Messier-Dowty is at Farnborough fresh from a string of market successes despite the recent tough times. Chairman and chief executive Louis Le Portz talks about the products, programmes and his cautious optimism that the industry is moving out of recession.

Q: Describe your presence at Farnborough and the messages you aim to get across to visitors to the show.

A: Messier-Dowty will have a significant presence at Farnborough, including a large stand featuring landing gears representing programmes from our three business units: Airbus, Boeing/Military, and Business/Regional aircraft. New to the stand this year are mockups of our nose and main landing gear solutions for our latest programme win, the Boeing 7E7. Other gears on display will include the A380 nose gear, A400M main gear, Bombardier Challenger 300 nose gear, Eurofighter Typhoon main gear and Raytheon Hawker Horizon nose gear.

Q: Your past year has seen significant developments in terms of your inclusion on the Boeing 7E7 programme and delivery of the first gear for the Airbus A380 programme. How do you rate your own performance in the past year?

A: Like our parent company Snecma, Messier-Dowty has performed well in spite of challenging economic conditions. In addition to winning the landing gear business for the 7E7, A400M and RRJ programmes, the company has delivered the first nose gear for the A380, the 1,000th gear for the CRJ, continued its significant research and technology activities, and enhanced customer support through our Messier Services joint venture with fellow Snecma Group company, Messier-Bugatti.
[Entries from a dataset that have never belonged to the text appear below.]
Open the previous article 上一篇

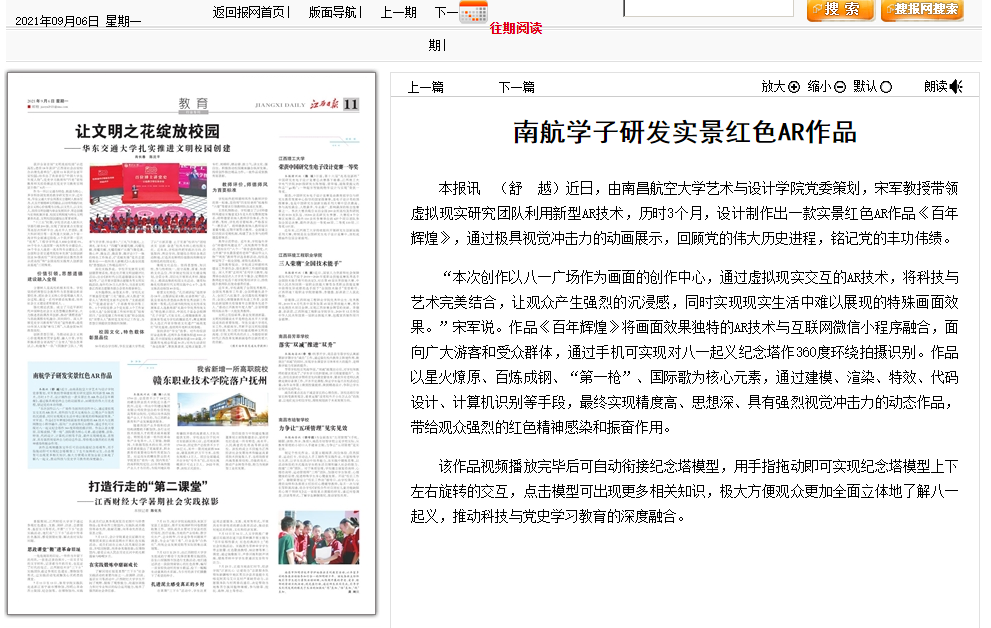pyautogui.click(x=425, y=87)
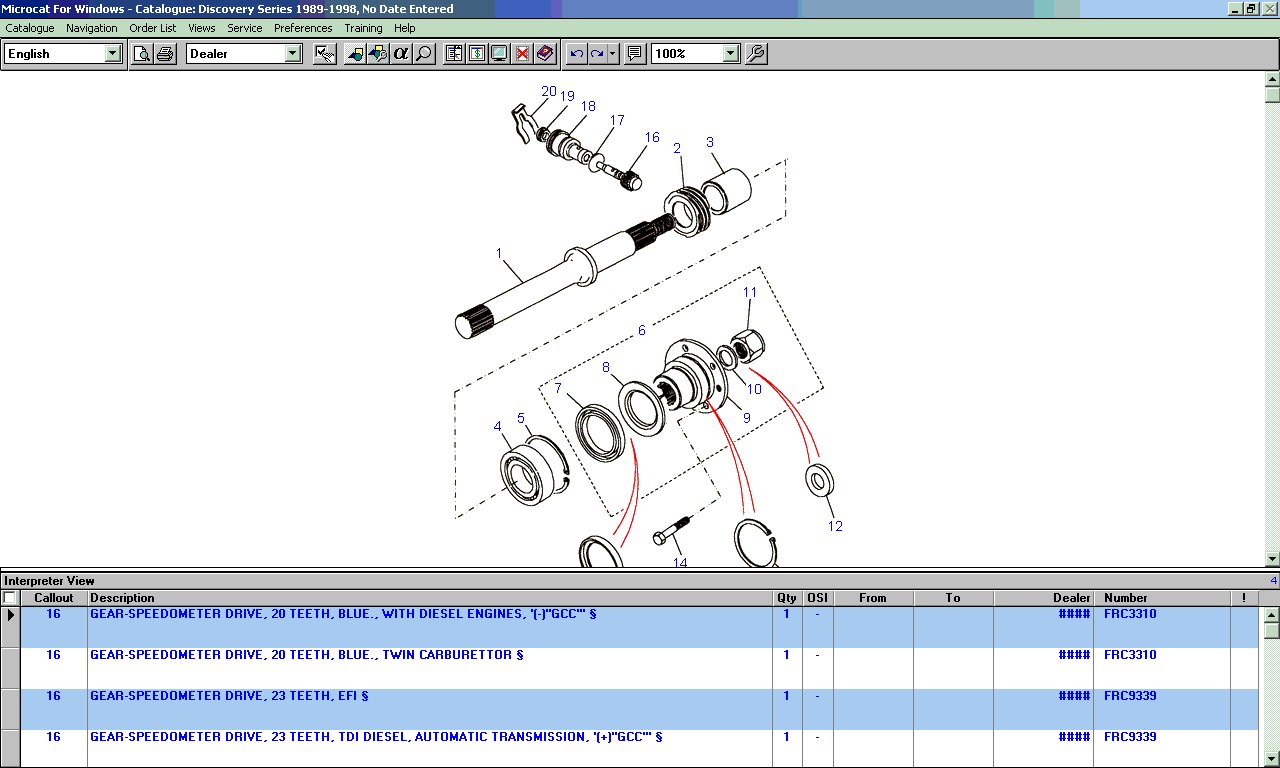Viewport: 1280px width, 768px height.
Task: Click the magnifying glass search icon
Action: tap(424, 54)
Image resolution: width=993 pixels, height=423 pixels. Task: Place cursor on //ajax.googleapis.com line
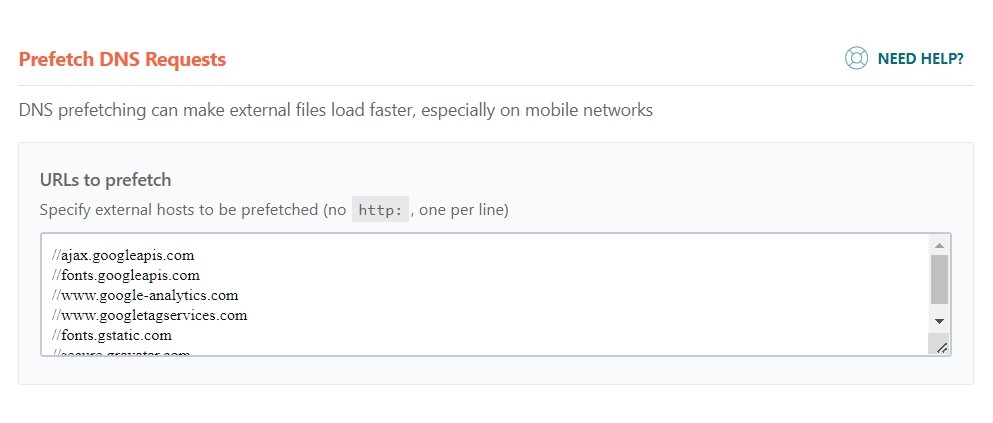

Q; Describe the technical innovations that the landing gear on the Boeing 7E7 will feature.

A: It's a bit early to comment on firm configuration for the landing gear, but Messier-Dowty's proposal offered several options to Boeing, each based on one of the following areas: new materials, environment, low cost and low weight. Messier-Dowty engineers are currently working with Boeing during the joint definition phase, defining the landing gear and the aircraft interface and integration requirements, leading towards aircraft firm configuration in 2005.

Also, the company will work as part of a joint Life Cycle Product Team, combining experts from design, test, operations and customer service, to consider all aspects of the landing gears through the life of the aircraft.

Q; What were the challenges you faced in producing the largest set of civil aircraft landing gear (for the Airbus A380) ?

A: Messier-Dowty was selected in 2001 to design, manufacture, test and support the nose landing gear for the A380. The NLG design introduces innovations in terms of landing gear development, namely the introduction of 5,000psi hydraulic pressure - the first time on a commercial aircraft, and the use of High Velocity Oxygen Fuel coating in lieu of the previously standardised chromium coating. This allows the nose landing gear to be more environmental friendly and its hydraulic system to generate more power without a corresponding gain in weight.

Q: The baseline A380 aircraft will almost certainly be followed by even larger and heavier variants: what are the challenges you will face in designing the necessary landing gear?

A: Thanks to extra capacity built into the design without altering the basic standard, the landing gear is able to meet existing take-off weight demands but will also be able to accept higher take-off weights should future A380 variants require this.

Q: There is cautious optimism that the civil aviation industry is emerging from the recession. What is your assessment?

A: We are also cautiously optimistic. Clearly, the civil aviation industry suffered from a series of extremely challenging setbacks including a worldwide economic slowdown, terrorist attacks in the US, SARS in Asia, and instability in the Middle East. All of this has taken place as the traditional mainline carriers experience stiff competition from low-cost carriers. Our hope is that improving economic conditions, gradual geopolitical stabilisation and a competitive airline market will create growth in OEM and MRO markets in the years to come.

Q: On the military side, you were chosen this year as the supplier for the Airbus A400M programme. Beyond this, what is your assessment of the military market in the next few years?

A: The military market is strategic to Messier-Dowty for various reasons. Generally these programmes are technology drivers and often enable us to get a foot in the door on commercial programmes, as our involvement on the JSF X-32 programme did for the 7E7. Messier-Dowty's Boeing and Military BU is a supplier to more than 35 military programmes worldwide. This number alone reveals the importance of the military market to our business.

As for the A400M, we strongly believe in the technologies behind this aircraft, and hence its value as a programme not only for the participating European nations, but also for the export market.